Barbara Robertson began to learn to sail when she was 13 on the Clyde, where her family included yachtbuilders, a professional sea captain and generations of active yachtsmen.
She is now 60 and sails on keeled boats (yachts) in Scotland for the enjoyment of cruising with friends. Barbara has raced boats from dinghies to 55 ft yachts, in Scottish waters, on the Solent and in the warmer waters of Hong Kong where she worked for years. She raced from Hong Kong to the Philippines (700 nm) and has sailed passages from Copenhagen to Gothenburg and Olso to Inverness.
Sailing is an activity open to all ages, levels of fitness and ability, and pockets.
In Britain you are never more than 70 miles from the sea, and many lochs and lakes put sailing within reach of most people easily. Why learn to sail? For many reasons:
For me, nothing beats sailing at night far from land in a balmy breeze: the long regular ocean swell, the only sound the sea , spotting occasional satellites overhead among the huge revolving constellations and moonlight glittering on the waves. Magical!
If you learn to sail it’s also great fun after a day at sea to tie up in a marina with other yachts, plug in the electrics, have a hot shower aboard or ashore and settle down with the crew for sociable drinks and dinner aboard accompanied by tales of ventures past. Whether a single kerosene burner and one-pot meals or microwave, tv and gourmet dining – the nautical galley offers sustenance for all.
Or if you learn to sail you can buy a modest dinghy and trail it on holiday, going off for a picnic and a sail whenever it suits you. Learning racing at a local club can offer modest fun with lots of joshing in the bar afterwards. Beware!

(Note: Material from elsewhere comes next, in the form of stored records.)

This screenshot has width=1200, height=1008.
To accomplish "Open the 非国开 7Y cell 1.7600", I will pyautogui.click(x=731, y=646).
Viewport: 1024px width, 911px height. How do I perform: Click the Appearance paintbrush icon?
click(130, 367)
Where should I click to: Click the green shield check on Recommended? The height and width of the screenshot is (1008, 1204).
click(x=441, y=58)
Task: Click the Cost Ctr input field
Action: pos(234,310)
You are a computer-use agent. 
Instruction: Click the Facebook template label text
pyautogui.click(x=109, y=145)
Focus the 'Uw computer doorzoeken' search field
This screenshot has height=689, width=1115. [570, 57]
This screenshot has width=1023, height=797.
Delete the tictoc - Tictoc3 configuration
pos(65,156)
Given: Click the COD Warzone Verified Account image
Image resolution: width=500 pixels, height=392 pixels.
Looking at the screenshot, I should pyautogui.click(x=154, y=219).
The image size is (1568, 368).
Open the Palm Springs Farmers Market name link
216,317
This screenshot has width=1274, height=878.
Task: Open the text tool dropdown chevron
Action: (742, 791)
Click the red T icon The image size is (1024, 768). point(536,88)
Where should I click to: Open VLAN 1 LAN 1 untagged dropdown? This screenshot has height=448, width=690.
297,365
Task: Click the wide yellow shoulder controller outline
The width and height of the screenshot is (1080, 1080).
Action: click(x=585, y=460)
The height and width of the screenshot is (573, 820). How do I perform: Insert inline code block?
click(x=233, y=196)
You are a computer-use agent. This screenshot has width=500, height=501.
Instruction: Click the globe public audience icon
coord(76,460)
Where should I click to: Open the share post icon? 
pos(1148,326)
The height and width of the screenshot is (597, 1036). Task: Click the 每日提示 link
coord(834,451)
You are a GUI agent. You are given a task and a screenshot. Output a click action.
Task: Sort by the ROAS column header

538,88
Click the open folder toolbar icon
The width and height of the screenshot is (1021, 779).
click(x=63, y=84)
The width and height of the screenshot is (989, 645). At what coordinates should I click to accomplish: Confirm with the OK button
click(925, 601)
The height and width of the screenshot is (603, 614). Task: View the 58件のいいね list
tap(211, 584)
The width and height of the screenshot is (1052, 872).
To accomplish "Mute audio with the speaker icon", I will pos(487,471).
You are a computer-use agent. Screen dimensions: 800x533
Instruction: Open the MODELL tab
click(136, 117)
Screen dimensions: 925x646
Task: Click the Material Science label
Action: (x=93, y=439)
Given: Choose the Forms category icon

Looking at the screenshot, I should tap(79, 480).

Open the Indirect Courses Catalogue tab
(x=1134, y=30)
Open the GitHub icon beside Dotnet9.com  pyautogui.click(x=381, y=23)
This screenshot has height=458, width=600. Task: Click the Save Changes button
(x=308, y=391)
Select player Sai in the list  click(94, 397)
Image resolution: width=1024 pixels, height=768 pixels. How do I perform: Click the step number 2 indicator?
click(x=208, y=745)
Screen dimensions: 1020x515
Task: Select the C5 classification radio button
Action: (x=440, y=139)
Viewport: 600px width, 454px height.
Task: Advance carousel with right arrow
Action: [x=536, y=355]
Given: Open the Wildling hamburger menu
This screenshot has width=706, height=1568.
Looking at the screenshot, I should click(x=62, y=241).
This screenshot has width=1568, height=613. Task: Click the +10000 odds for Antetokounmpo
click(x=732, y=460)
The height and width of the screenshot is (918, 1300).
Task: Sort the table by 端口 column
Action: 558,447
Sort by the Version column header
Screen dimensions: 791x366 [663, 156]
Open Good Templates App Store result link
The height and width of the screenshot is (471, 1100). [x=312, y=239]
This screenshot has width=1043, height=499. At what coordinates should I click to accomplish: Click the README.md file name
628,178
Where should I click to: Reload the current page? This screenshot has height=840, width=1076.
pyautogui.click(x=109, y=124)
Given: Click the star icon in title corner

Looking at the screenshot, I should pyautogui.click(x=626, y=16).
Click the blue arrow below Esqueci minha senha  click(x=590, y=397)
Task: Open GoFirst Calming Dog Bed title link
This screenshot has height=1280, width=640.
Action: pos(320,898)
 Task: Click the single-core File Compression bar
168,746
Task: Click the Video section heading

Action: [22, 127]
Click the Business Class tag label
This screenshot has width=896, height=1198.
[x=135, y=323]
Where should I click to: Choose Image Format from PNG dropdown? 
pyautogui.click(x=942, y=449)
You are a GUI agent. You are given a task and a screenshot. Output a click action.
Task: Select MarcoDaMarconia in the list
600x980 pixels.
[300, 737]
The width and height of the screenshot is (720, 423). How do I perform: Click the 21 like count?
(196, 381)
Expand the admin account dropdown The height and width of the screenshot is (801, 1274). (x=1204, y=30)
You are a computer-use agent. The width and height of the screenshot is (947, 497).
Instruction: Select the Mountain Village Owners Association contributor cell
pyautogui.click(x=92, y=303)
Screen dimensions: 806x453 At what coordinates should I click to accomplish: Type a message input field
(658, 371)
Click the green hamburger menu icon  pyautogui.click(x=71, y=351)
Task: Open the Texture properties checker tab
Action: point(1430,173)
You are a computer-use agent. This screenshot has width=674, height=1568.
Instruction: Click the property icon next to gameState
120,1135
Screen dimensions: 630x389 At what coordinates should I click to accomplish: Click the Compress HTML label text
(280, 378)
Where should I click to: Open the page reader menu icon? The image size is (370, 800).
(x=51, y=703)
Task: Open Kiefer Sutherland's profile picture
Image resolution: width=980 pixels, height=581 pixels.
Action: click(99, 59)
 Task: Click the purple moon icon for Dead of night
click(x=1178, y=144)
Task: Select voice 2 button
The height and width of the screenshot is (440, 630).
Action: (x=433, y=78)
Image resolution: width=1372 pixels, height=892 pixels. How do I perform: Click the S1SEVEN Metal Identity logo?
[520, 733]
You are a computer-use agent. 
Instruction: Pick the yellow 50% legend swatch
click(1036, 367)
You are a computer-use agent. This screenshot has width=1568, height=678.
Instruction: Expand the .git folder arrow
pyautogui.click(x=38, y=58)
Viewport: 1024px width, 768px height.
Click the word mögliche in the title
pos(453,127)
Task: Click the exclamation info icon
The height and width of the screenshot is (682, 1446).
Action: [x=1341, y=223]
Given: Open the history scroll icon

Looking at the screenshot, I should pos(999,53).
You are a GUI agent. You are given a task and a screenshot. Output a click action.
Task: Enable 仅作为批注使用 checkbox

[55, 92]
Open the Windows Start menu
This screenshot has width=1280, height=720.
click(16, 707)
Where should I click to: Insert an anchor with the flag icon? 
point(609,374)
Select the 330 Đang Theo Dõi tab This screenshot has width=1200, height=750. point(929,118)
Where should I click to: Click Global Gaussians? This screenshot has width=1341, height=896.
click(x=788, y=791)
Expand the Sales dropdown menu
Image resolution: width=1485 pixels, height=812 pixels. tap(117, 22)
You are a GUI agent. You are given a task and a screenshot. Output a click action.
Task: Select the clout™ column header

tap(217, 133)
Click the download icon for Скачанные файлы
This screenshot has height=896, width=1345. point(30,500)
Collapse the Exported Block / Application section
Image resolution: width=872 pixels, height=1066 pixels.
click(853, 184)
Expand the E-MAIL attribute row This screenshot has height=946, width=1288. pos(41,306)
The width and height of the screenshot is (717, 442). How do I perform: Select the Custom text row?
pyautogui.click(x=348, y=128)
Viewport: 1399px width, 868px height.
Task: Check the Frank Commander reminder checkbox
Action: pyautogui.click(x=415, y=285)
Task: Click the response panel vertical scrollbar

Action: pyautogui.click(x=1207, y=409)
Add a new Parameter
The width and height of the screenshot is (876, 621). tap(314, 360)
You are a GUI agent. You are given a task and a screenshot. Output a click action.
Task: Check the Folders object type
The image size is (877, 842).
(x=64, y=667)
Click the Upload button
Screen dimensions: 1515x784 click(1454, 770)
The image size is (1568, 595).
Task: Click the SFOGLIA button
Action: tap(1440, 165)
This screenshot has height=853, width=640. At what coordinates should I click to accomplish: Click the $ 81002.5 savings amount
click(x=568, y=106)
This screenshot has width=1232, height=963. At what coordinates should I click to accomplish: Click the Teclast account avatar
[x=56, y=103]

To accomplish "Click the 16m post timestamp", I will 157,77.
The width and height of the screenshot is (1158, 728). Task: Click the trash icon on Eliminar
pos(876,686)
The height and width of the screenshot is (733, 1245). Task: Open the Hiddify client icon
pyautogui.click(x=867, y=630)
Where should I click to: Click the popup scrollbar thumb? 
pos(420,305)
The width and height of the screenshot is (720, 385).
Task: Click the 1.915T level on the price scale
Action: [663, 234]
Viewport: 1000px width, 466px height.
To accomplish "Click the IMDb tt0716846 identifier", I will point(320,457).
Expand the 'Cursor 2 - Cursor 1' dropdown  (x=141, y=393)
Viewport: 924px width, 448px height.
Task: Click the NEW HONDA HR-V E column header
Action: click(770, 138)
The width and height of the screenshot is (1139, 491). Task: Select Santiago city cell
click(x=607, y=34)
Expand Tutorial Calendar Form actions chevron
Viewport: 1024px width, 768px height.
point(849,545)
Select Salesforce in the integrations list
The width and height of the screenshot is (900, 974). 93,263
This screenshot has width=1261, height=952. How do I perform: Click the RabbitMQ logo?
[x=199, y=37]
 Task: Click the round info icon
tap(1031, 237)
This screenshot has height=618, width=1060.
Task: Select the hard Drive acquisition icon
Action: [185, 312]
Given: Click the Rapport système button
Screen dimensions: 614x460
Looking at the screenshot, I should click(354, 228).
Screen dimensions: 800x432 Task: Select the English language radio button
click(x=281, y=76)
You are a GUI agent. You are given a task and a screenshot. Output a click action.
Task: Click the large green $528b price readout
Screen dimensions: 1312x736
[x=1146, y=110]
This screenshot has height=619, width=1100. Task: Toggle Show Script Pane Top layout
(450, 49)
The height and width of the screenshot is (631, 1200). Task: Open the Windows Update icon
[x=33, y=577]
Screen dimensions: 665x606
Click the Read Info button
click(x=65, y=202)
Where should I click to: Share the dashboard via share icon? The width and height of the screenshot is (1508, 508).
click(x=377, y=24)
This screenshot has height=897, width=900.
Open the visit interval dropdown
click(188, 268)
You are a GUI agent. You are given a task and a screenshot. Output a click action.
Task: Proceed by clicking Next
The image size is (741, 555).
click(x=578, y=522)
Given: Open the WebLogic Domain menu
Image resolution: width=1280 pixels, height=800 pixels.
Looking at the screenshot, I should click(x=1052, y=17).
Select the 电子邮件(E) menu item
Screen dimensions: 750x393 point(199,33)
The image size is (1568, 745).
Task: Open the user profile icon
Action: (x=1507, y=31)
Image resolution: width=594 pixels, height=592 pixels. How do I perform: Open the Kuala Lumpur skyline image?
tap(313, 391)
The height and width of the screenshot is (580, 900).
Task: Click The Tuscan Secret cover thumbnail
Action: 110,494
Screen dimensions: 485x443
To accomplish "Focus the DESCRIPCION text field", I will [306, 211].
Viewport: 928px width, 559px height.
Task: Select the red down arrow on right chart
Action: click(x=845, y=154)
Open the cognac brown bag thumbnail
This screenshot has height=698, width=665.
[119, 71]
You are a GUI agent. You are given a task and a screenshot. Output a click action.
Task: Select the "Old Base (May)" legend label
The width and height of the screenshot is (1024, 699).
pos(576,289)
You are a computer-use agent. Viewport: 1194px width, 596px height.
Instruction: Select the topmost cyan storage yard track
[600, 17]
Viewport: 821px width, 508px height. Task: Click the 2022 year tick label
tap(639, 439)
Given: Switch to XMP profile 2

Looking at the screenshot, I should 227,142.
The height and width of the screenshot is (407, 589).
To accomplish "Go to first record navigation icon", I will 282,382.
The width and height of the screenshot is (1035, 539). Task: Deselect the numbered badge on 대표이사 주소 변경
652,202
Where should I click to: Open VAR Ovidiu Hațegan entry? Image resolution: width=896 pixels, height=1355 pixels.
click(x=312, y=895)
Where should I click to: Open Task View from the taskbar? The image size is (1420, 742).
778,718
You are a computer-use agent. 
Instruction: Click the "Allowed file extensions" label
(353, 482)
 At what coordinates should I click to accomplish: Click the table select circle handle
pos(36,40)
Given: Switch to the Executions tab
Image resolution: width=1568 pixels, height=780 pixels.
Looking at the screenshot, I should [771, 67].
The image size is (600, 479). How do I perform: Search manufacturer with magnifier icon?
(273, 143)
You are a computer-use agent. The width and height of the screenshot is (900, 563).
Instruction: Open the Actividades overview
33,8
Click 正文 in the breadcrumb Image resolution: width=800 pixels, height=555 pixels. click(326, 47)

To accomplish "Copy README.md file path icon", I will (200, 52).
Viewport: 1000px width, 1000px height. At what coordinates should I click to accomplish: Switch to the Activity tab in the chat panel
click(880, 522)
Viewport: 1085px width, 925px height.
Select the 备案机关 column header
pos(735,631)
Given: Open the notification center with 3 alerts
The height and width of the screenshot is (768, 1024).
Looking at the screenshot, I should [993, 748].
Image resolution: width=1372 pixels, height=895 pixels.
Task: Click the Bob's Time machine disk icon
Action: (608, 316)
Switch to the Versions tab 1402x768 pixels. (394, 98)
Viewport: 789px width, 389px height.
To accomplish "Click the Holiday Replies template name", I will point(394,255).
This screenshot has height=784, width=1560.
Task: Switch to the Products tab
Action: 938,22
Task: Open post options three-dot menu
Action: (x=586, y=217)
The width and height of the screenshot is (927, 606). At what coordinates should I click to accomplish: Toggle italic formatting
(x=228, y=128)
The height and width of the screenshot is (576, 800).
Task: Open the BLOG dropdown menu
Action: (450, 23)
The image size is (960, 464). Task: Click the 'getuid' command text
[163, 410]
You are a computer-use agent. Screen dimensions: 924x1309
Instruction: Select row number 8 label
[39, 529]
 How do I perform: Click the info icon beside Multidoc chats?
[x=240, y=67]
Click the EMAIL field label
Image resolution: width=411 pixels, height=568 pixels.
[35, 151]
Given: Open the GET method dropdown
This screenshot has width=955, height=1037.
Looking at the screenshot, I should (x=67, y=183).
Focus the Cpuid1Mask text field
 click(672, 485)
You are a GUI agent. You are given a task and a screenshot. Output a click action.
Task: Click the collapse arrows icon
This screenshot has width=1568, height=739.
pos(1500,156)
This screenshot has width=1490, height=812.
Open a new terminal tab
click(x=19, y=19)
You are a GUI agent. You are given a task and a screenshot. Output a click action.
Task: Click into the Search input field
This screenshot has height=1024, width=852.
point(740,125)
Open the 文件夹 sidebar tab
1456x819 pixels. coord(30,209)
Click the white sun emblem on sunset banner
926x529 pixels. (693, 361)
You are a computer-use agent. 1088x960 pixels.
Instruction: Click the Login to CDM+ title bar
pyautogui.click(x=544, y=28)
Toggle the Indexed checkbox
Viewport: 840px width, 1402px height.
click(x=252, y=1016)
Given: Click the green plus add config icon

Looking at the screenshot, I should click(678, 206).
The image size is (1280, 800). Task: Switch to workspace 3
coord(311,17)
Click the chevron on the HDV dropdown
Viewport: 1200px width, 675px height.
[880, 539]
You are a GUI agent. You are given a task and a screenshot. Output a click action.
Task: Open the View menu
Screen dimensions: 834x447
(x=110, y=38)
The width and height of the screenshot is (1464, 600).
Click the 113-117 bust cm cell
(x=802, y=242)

The sailing bug can bite hard.
When you learn to sail the joy of sailing is its flexibility and availability to almost everyone, including the disabled. The RYA may offer an adapted dinghy and hoist for a local club. Or go on the Tenacious or Lord Nelson, tall ships owned by the Jubilee Sailing Trust (JST), a UK charity. Both are adapted for disabled access and dual able-bodied/ disabled crewing, in UK and round the world.
Yes, the weather can be cold and sailing in heavy weather can be scary. But choose your day and you can enjoy a wonderful trip on the water. And as Amundsen said “there is no such thing as bad weather, only inappropriate clothing. “
The Royal Yachting Association (RYA) is the main body and offers theory and practical courses from beginner (competent crew) to expert (Yachtmaster) across UK. Neilsons and others also offer warm climate beach resort holidays with good dinghies, catamarans etc., instruction and safety gear.You receive an RYA certificate at the end of your week. Flotilla sailing is also an excellent way to learn in company while exploring foreign coasts and cultures.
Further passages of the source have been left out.